Naturally, my recent roundup of books on Cuba
missed a couple of important contributions to that magical island nation's bibliography. Alongside Ned Sublette's seminal Cuba and Its Music: From the First Drums to the Mambo
, Cuban saxophonist-turned-historian Leonardo Acosta's Cubano Be Cubano Bop: One Hundred Years of Jazz in Cuba
(Smithsonian Books) is a fundamental (not to mention the first) history, which among other things traces the evolution of Latin or Afro-Cuban jazz through the inspiration of players like Machito, Mario Bauza, Dizzy Gillespie, and Chano Pozo. One alert reader reminded me of British historian Richard Gott's (Guerrilla Movements in Latin America
) update on Cuban history, Cuba: A New History
(Yale University Press), with a chapter on Cuba during the post-Soviet "Special Period."

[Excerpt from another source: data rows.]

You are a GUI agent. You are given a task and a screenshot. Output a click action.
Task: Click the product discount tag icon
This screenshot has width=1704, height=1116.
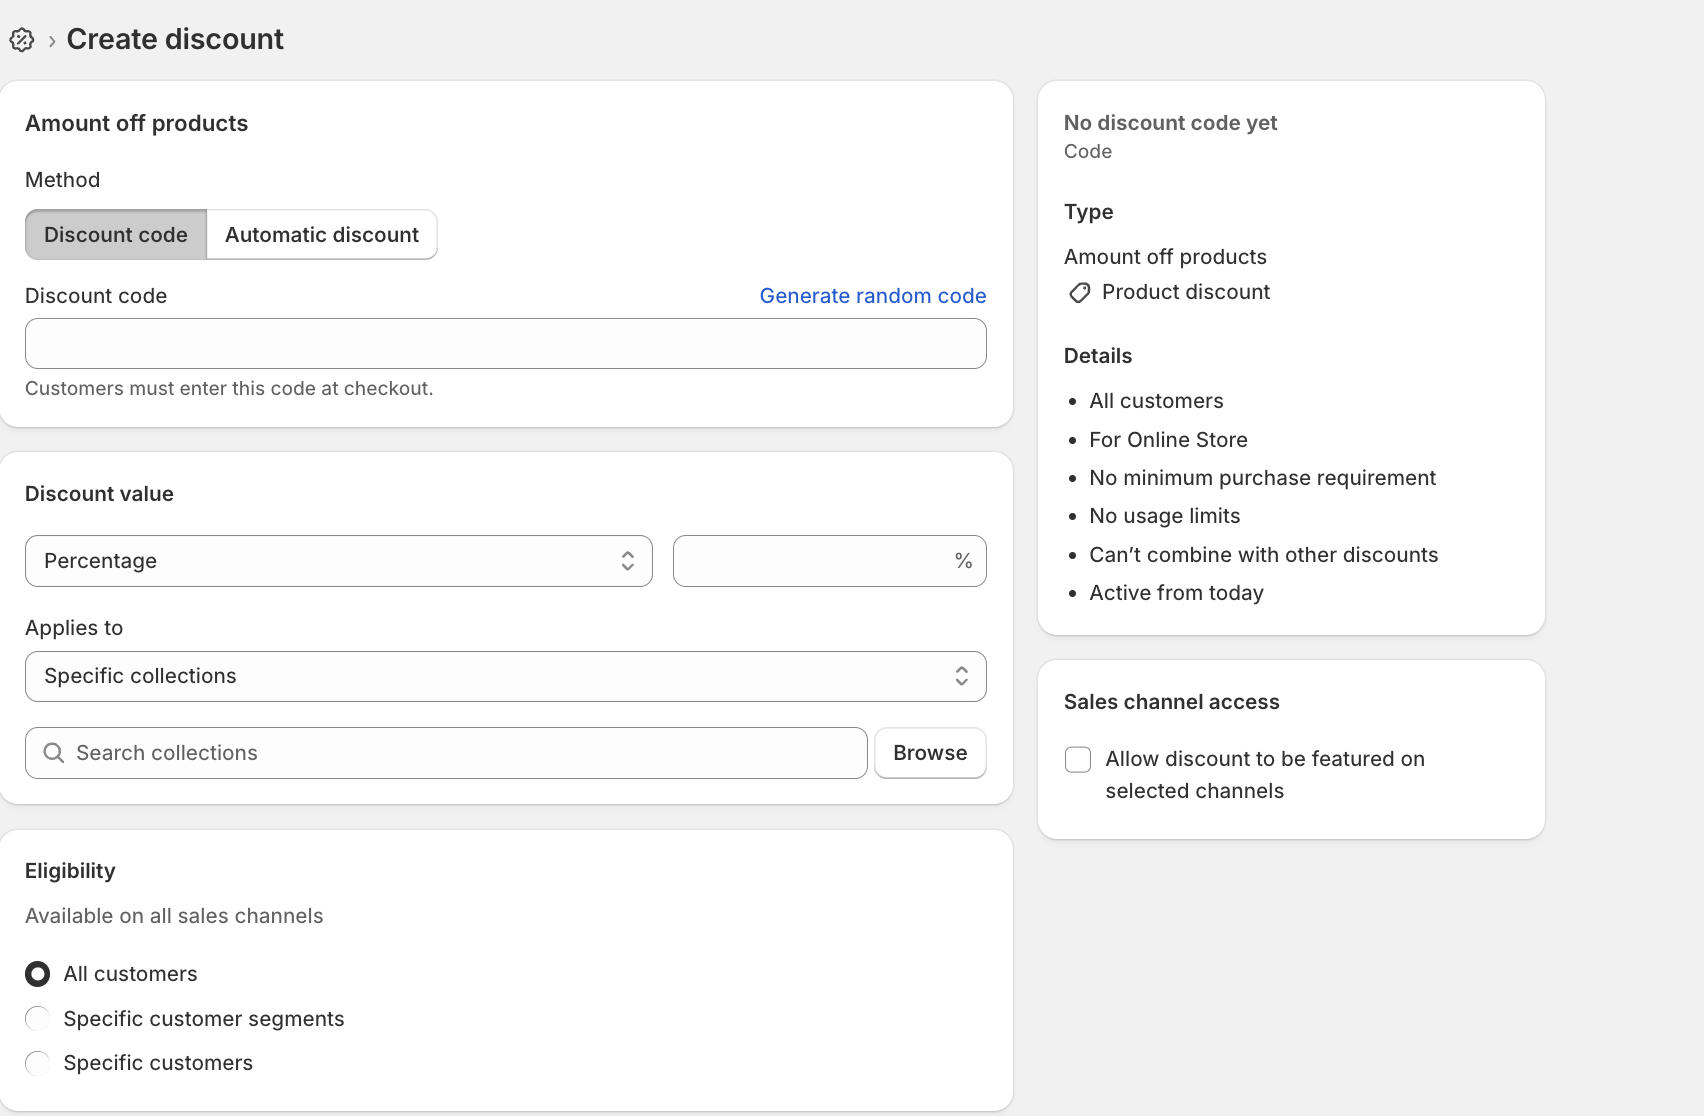pyautogui.click(x=1079, y=292)
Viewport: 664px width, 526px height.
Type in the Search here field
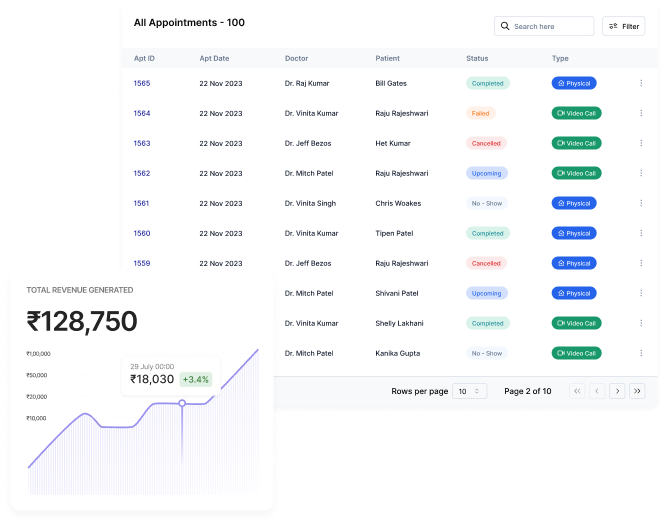pyautogui.click(x=550, y=27)
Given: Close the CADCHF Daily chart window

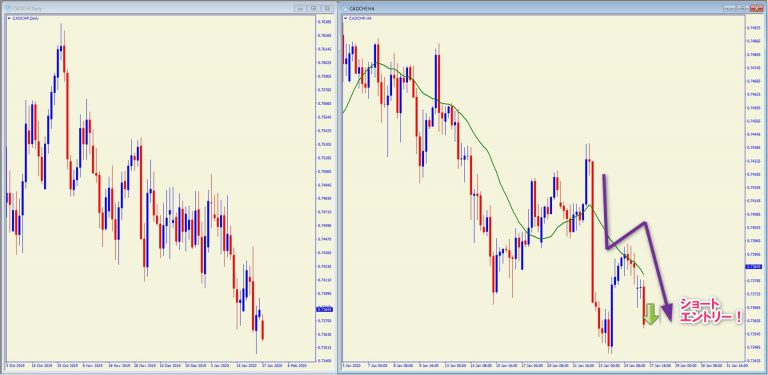Looking at the screenshot, I should 327,8.
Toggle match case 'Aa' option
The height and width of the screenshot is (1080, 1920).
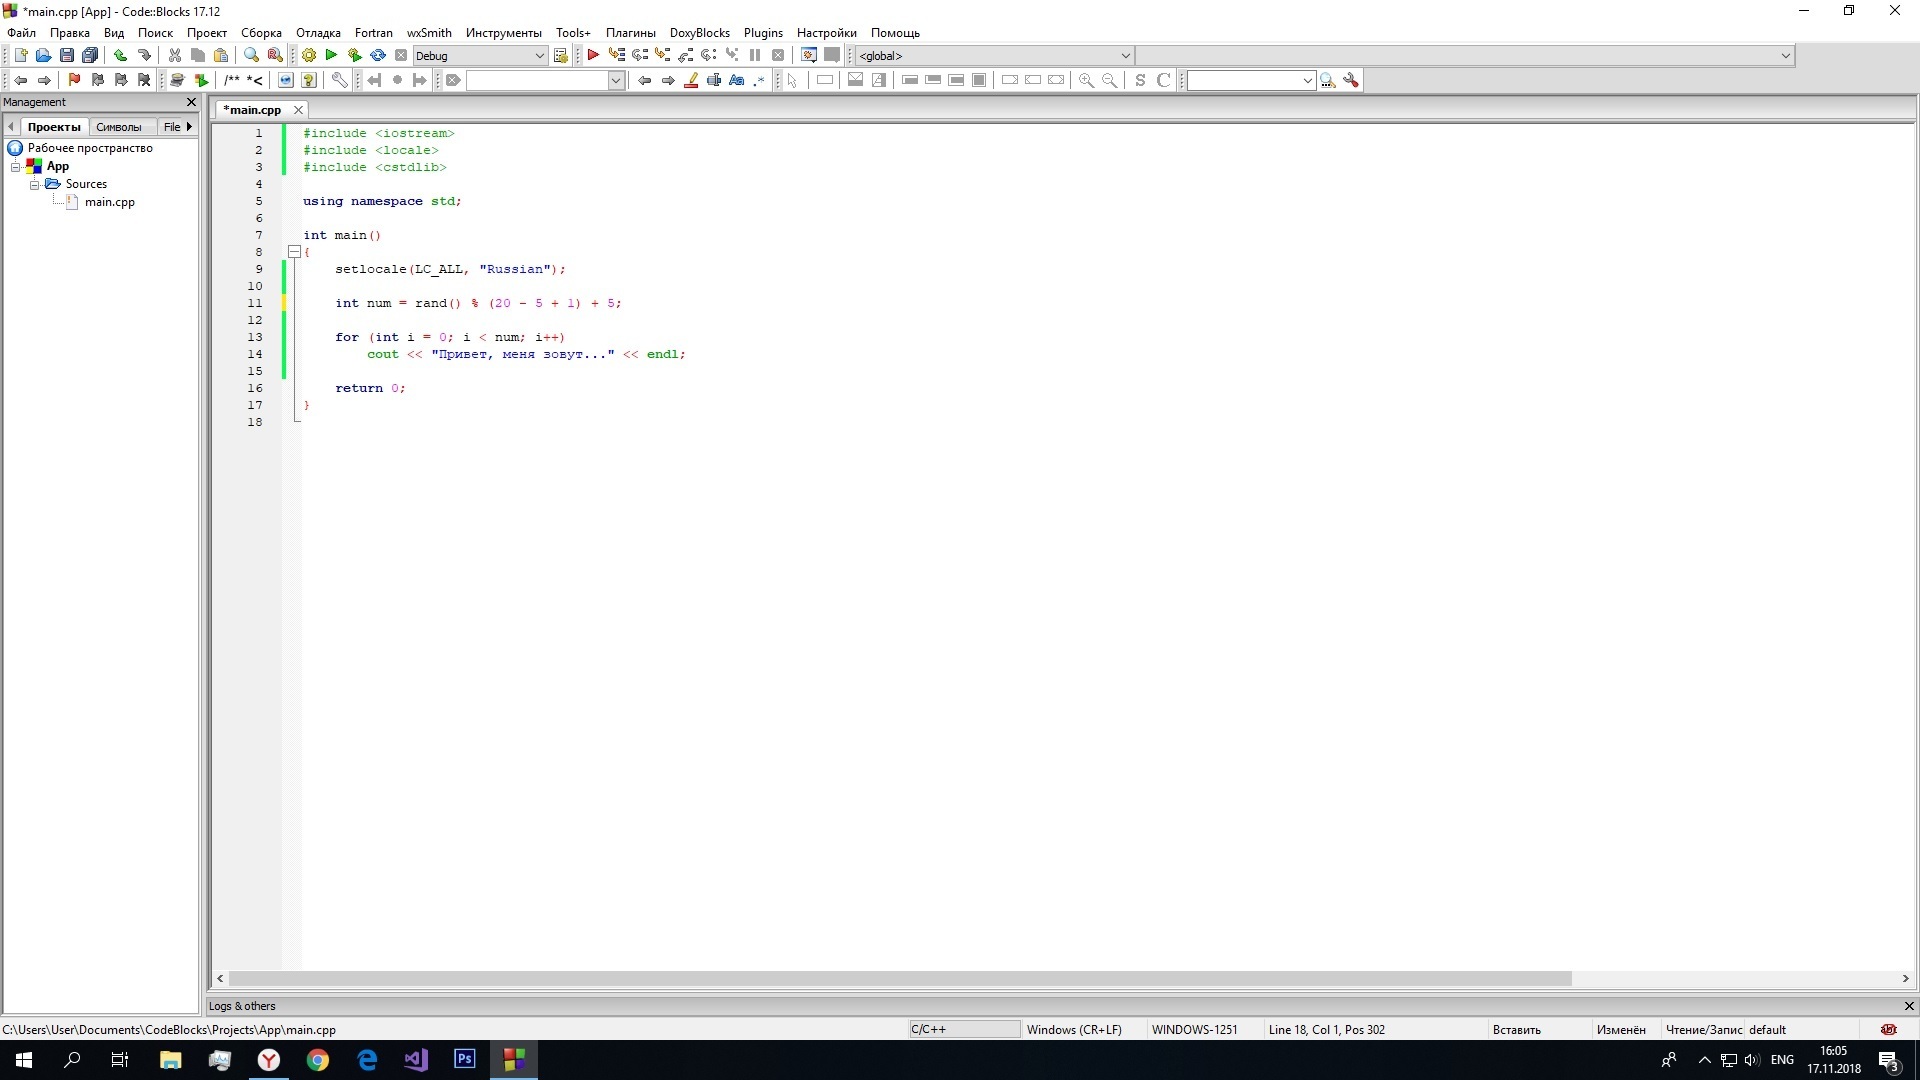[x=737, y=80]
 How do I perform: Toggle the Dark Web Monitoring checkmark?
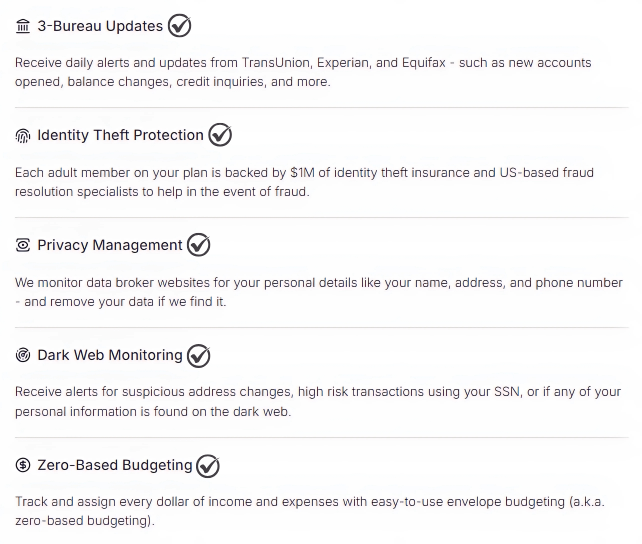[x=199, y=355]
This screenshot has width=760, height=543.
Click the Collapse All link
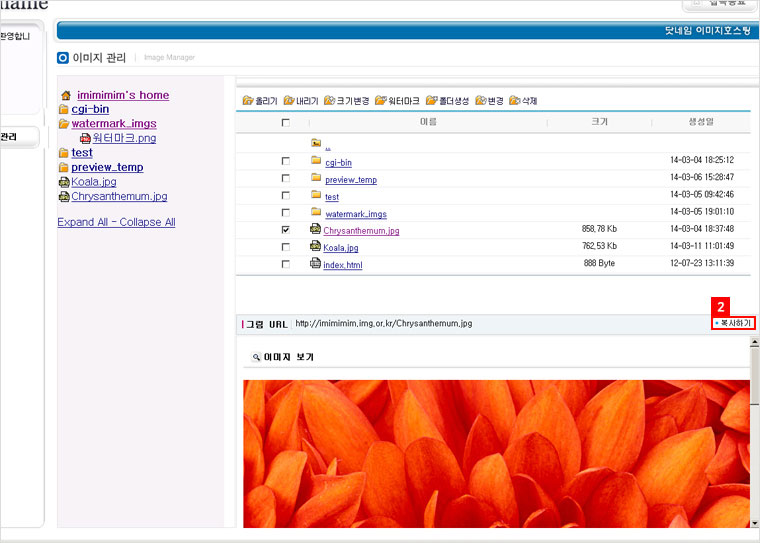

The University of North Carolina Press may be an unlikely center of Cuban scholarship, but it continues to publish highly useful tomes, such as political scientist Lars Schoultz's comprehensive analysis of the longstanding failed American policies toward our Caribbean neighbor in That Infernal Little Cuban Republic: The United States and the Cuban Revolution
. His organizing principle is viewing U.S.-Cuba engagement through 10 presidential administrations--one would hope the present president might take heed of America's voluminous past mistakes and foibles.